The Monastery of Santa Maria de Belem stands in Lisbon. I visited twice, and its history and magnificence-as described in chapters 46, 48, 51, 53, and 54-are accurate, though some of the building's internal geography was changed. It's a remarkable place, as is Lisbon.

The sacrarium that plays a pivotal role in the hero's quest stands in the monastery at Belem. The way sunlight changes its silver exterior to gold is a phenomenon noted centuries ago. Today, to keep the effect constant, floodlights bathe the silver. Of course, those were eliminated from this story.

The National Air and Space Museum is one of my favorite places, and I was glad it finally found its way into one of my tales. Kronborg Slot (chapter 9), Helsingør (chapters 11 and 14), the Baumeisterhaus in Rothenburg (chapter 22), and the Rhine Valley and bridge spanning the Mosel River in central Germany (chapter 27) are all real.

The letters between St. Jerome and St. Augustine (chapters 63 and 65) are my invention. Both were learned men, active in formulating the early church. The letters show how Jerome's translation of the Old Testament from Hebrew to Latin may have been manipulated to serve the emerging church's purposes. The noted inconsistencies in Jerome's translation are Salibi's, not mine, but they do raise fascinating questions.

I've never parachuted from a C130H, but Colonel Barry King has and he told me all about it.

The abbey in the Sinai (chapter 72) is a composite of many that dot that desolate region. Locating the preserved Library of Alexandria there, underground (chapter 78), is not beyond possibility. Ancient Egyptians mined those mountains extensively and their tunnels would have still existed after the time of Christ.

The tale of the Sinai Bible (chapter 63) happened as presented. The Aleppo Codex (chapter 23), dated from 900 CE, is on display in Jerusalem and remains the oldest surviving Old Testament manuscript. A Bible from a time before Christ, though-like the one noted in chapter 79-would certainly change everything that is known about the Old Testament.

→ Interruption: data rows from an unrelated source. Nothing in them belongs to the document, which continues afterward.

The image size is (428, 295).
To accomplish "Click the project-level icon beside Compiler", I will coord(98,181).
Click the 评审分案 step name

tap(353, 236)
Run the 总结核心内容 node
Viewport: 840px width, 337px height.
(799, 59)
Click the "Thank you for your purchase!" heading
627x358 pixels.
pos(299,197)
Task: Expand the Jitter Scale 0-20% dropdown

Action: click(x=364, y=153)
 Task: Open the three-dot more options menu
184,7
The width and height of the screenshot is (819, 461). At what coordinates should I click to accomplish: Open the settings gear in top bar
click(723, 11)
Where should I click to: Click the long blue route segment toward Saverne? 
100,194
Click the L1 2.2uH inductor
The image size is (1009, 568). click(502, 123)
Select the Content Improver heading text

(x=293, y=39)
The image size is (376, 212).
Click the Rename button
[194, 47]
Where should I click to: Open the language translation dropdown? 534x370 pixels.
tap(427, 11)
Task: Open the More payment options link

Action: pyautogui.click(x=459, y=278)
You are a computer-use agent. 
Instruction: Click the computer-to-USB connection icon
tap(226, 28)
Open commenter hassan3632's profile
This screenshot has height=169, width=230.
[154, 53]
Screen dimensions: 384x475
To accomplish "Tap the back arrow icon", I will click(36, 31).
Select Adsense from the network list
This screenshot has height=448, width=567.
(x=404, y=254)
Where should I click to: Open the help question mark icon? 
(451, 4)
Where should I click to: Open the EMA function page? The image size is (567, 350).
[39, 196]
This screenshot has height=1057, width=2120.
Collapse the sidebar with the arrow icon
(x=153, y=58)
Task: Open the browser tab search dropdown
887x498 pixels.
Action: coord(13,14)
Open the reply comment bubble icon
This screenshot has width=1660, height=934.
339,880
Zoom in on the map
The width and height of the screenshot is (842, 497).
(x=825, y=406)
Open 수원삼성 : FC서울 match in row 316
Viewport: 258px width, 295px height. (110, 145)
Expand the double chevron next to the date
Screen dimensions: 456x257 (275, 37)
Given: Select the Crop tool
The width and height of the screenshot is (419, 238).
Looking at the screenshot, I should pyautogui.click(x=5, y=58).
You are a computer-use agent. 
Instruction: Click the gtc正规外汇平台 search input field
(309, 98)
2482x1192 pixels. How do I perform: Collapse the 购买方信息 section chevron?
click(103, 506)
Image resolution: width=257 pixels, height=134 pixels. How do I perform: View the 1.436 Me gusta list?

The Middle East conflict rages on. Amazing how all three of the world's major religions-Judaism, Islam, and Christianity-chose to venerate the same spot in Jerusalem. For two thousand years these conflicting ideologies have battled for supremacy but, as stated in chapter 7, at its most fundamental level that fight is not over land, freedom, or politics. Instead, it centers on something far more basic.

The Word of God.

Each of the three religions possesses its own version. Each fervently believes the other two are wrong.

And that, more than anything else, explains why the conflict endures.